There's no God-given, universally agreed upon "rules" for hyphenation, but there are preferences of individual editors and style guide writers. And as I say, syllabification is more or less consistent, but not 100% so. So dictionary "syllabifications" will differ because (a) what they are giving may or may not be syllabification in the true sense; and (b) there's not necessarily a consensually agreed syllabification or hyphenation.
My recommended rules of hyphenation in English:
- Never hyphenate words. In 2011, what is the real need to hyphenate words?[*]
- If you absolutely absolutely must hyphenate: just leave the hyphen wherever your word processor puts it. There are more important things in life for you to worry about. (Of course, if you are writing the hyphenation algorithm of a word processor, then you need to care a little more, but that's about the only occasion I can think of.)
[*] If you're writing in a more agglutinative language like German or worse Finnish, where you get an average of about 2 words per line of A4, then I would posit that there is more of a case for hyphenation.
Those dots in Merriam Webster do not denote syllables. Note that Merriam Webster gives this pronunciation for university, clearly showing five syllables:
\ˌyü-nə-ˈvər-sə-tē\
I expect this is the same for Collins Cobuild. The dots and pipes show hyphenation points.
I worked on that script on the English Wiktionary and it's not perfect. It's actually really hard to automatically syllabize words with a script.
I would syllabize that word as "pa‧fi‧lo" and the script was supposed to syllabize it like that. Somebody overrode the script. I corrected it.
There are no obligatory rules nor is there an overwhelming tendency in practice for hyphenation in Esperanto. In a Lingva Respondo ("Linguistic Answer") from 1893*, Zamenhof stated that morphological hyphenation would be most logical, but that the question in fact is not important and you can divide words as you like.
It is my impression, however, that the most common, if at all, kind of hyphenation today is according to syllables. The syllable structure of Esperanto is partly flexible nevertheless, you can get an impression from the §§2-3 in the Fundamenta Ekzercaro.

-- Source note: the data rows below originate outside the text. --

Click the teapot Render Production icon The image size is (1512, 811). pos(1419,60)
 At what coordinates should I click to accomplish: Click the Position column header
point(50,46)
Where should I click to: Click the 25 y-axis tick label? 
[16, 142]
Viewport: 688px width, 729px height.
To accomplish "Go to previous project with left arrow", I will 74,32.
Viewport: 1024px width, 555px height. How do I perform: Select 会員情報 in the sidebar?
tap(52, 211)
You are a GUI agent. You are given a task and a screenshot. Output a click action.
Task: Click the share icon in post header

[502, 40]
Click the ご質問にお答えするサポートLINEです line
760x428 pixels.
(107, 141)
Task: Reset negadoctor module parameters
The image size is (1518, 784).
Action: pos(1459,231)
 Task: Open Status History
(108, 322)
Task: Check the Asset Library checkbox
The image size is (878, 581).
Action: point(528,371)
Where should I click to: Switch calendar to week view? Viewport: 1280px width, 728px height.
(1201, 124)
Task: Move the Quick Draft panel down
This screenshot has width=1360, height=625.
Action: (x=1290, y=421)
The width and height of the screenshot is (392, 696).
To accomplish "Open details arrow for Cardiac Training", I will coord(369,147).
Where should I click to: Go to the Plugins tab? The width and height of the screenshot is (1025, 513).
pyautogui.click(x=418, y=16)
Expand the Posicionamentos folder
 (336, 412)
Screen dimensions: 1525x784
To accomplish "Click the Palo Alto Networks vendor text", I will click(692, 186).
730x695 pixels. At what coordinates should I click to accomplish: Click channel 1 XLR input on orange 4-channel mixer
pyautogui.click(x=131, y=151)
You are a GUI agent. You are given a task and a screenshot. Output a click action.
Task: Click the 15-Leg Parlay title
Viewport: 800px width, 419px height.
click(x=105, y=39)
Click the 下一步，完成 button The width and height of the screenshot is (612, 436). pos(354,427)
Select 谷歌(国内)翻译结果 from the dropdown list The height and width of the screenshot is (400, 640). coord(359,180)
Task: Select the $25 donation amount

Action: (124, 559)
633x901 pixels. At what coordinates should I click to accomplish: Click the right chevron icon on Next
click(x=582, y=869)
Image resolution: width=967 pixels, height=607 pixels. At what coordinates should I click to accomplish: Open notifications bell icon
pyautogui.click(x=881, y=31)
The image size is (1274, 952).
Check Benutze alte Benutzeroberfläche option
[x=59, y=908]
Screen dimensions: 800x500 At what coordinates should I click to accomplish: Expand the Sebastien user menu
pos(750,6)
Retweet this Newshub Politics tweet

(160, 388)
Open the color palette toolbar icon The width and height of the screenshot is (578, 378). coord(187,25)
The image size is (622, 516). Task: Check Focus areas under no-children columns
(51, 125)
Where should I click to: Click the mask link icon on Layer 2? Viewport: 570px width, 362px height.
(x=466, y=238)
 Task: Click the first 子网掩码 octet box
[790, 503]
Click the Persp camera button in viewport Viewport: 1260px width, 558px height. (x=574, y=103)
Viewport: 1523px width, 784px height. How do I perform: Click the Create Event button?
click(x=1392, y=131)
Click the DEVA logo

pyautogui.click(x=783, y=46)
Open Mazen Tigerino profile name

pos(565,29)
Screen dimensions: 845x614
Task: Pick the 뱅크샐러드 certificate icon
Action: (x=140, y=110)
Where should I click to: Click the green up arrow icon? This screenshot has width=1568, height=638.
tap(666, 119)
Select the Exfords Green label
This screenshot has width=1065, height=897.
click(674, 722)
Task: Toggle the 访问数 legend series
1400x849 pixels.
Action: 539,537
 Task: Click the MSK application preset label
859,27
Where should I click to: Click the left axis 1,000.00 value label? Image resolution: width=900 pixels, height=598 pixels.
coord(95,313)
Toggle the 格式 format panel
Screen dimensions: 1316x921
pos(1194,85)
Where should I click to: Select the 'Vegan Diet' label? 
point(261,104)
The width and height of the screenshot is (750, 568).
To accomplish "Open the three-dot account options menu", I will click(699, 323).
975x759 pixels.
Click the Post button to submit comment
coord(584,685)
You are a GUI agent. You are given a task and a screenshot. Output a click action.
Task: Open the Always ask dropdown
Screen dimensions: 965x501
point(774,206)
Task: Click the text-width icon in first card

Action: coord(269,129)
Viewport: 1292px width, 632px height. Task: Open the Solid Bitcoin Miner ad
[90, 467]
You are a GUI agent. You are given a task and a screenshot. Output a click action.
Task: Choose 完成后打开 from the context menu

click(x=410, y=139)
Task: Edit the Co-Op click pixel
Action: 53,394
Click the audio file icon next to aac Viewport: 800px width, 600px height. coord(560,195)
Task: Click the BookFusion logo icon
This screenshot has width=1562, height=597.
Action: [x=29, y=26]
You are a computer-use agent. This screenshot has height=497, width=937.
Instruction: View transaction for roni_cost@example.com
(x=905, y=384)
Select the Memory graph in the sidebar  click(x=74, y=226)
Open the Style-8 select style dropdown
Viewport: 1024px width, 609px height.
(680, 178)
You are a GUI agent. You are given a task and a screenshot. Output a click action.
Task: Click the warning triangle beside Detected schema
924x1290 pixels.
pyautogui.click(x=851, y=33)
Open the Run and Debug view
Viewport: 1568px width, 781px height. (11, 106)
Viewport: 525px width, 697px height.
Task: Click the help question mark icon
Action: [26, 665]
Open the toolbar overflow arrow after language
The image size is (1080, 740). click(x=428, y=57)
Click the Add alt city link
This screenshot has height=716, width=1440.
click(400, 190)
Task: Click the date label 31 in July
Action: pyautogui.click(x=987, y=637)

(*) La Esperantisto, 1893, p. 32
Transportante la vortojn el unu linio en la sekvantan, ni ordinare dividas ilin per iliaj partoj gramatikaj, ĉar ĉiu parto gramatika en nia lingvo prezentas apartan vorton. Tiel ni ekzemple dividas: «Esper-anto», «ricev-ita» k.t.p. Sed tio ĉi tute ne estas deviga regulo; ni faras ĝin nur por ne rompi subite kun la kutimoj de aliaj lingvoj: efektive tiu ĉi maniero havas nenian celon kaj signifon, ĉar la transportado de la vortoj estas afero pure papera, havanta nenion komunan kun la leĝoj de la lingvo; ni konsilas al vi per nenio vin ĝeni en la dividado de la vortoj kaj fari ĝin tute tiel, kiel en la donita okazo estos al vi pli oportune. Eĉ se vi dividos ekzemple «aparteni-s», ni vidus en tio ĉi nenion malregulan, kvankam la aliaj lingvoj (tute sen ia logika kaŭzo) ne permesas tian dividadon.